Mooresville, N.C.-based Lowe’s says it is committed to removing the chemicals methylene chloride and NMP from all paint-removal products globally by the end of 2018.
Of the two chemicals on the removal list, methylene chloride is considered the most harmful – though it’s also considered highly effective in removing paint. The decision to require safer alternatives is a move that had been urged on by various environmental groups and consumer advocates.
An article in the News & Observer reported that more than 60 people have died from methylene chloride exposure in the last 38 years. NMP is linked to miscarriages and stillbirths.
Lowe’s says it is working closely with suppliers to find safer paint-removal alternatives to its customers.
“We care deeply about the health and safety of our customers, and great progress is being made in the development of safer and more effective alternatives,” said Mike McDermott, Lowe’s chief customer officer. “As a home improvement leader, we recognize the need for viable paint removal products and remain committed to working closely with suppliers to further innovate in this category.”
The chemical ban was one of the highlights of the company’s new corporate responsibility report.

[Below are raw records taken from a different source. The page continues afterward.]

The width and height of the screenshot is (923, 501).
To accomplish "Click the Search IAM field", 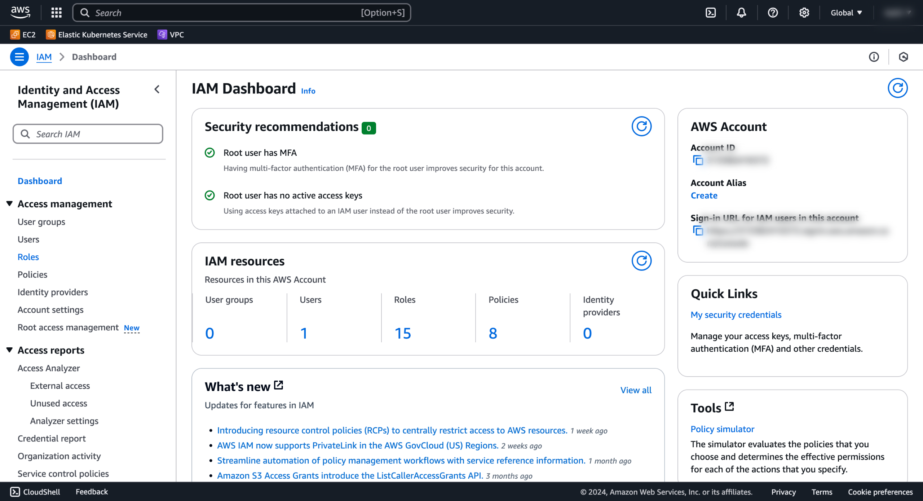I will pos(88,134).
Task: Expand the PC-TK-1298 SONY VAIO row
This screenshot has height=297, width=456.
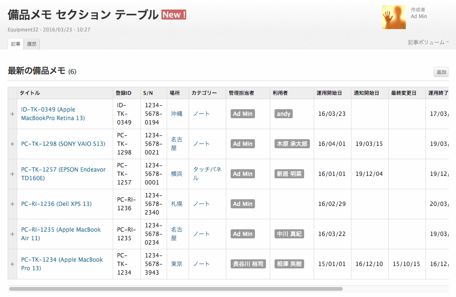Action: coord(12,144)
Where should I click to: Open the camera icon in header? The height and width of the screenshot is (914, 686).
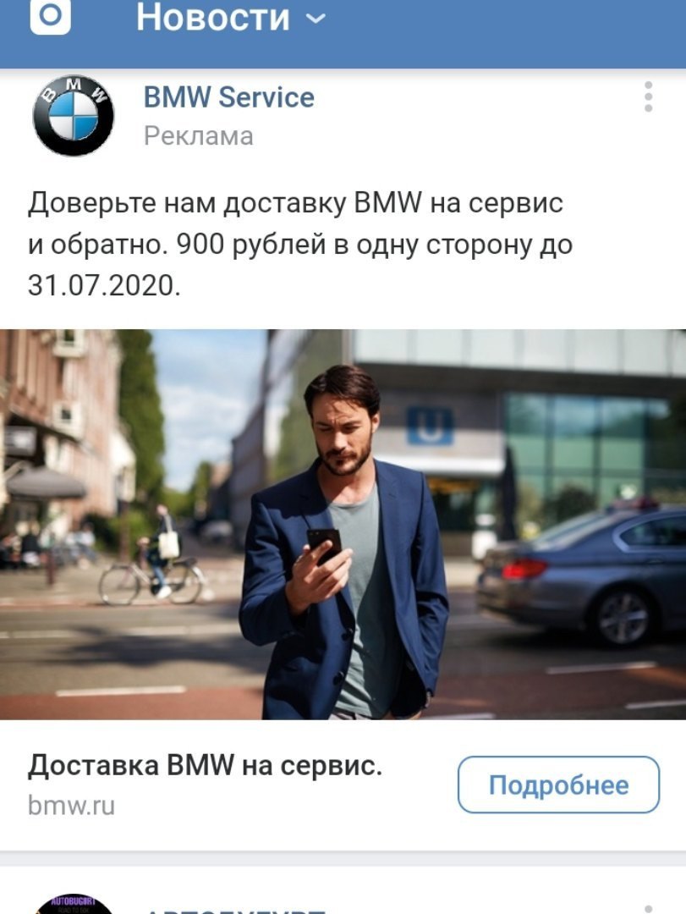[x=50, y=16]
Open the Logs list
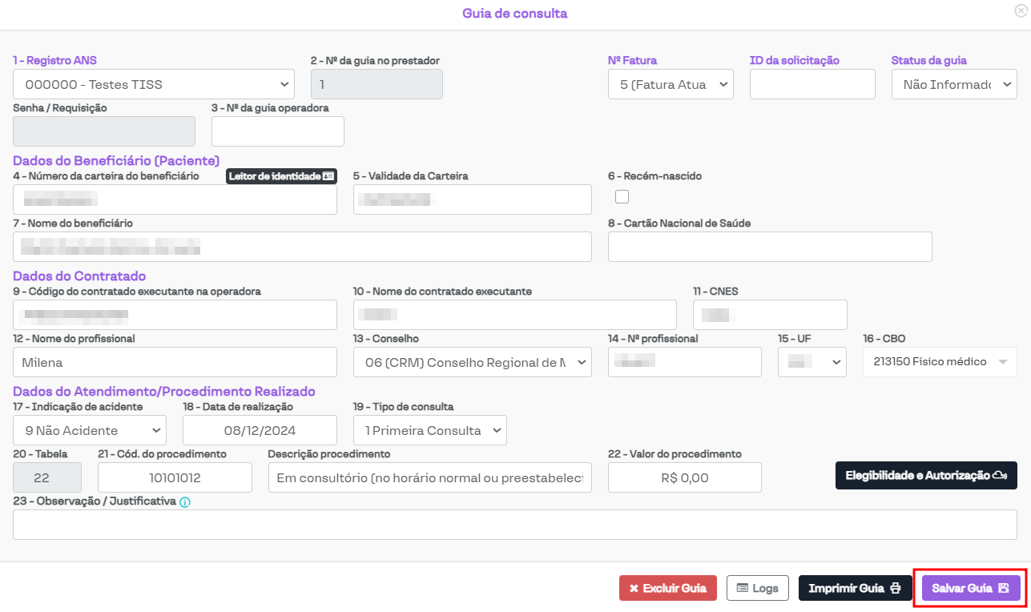The height and width of the screenshot is (612, 1031). coord(757,588)
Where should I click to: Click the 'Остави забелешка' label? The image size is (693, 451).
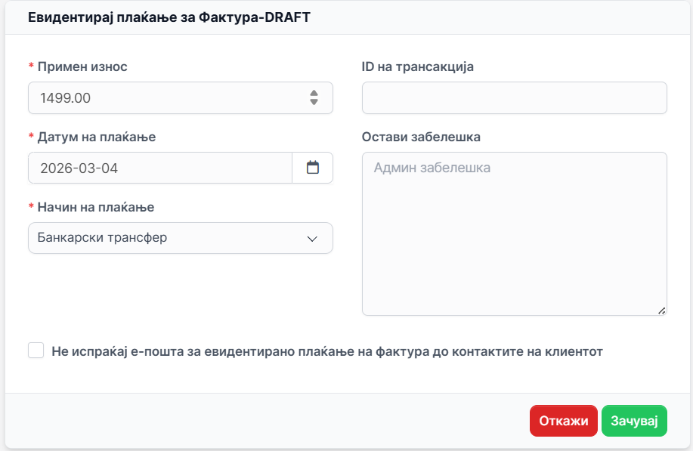(421, 137)
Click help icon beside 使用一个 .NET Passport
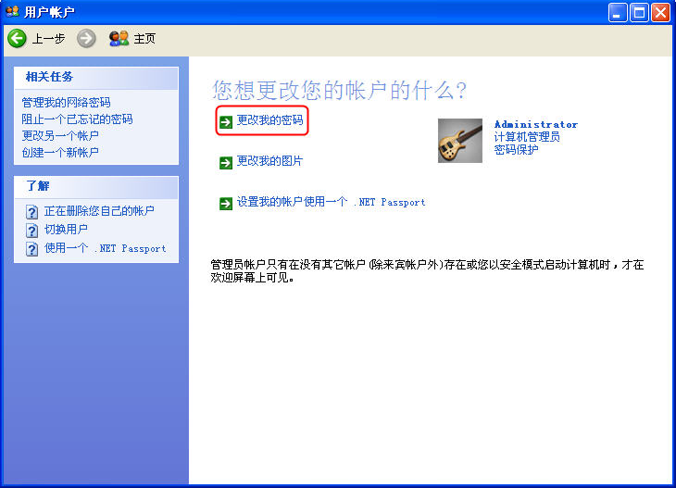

“We made great progress in our commitment to corporate responsibility in 2017, including achieving a 2020 goal early by reducing U.S. store carbon emissions,” said Colleen B. Penhall, Lowe’s vice president of corporate social responsibility. “We look forward to building on that momentum as we advance our efforts to meet all of our corporate responsibility goals. We remain committed to using our time, talents and resources to deliver on our purpose and grow in a way that makes our world better and our communities stronger.”
Lowe’s is continuing to phase out other products from its mix: in-stock corded window blinds, neonicotinoid pesticides, formaldehyde, ortho-phthalates and VOC paints.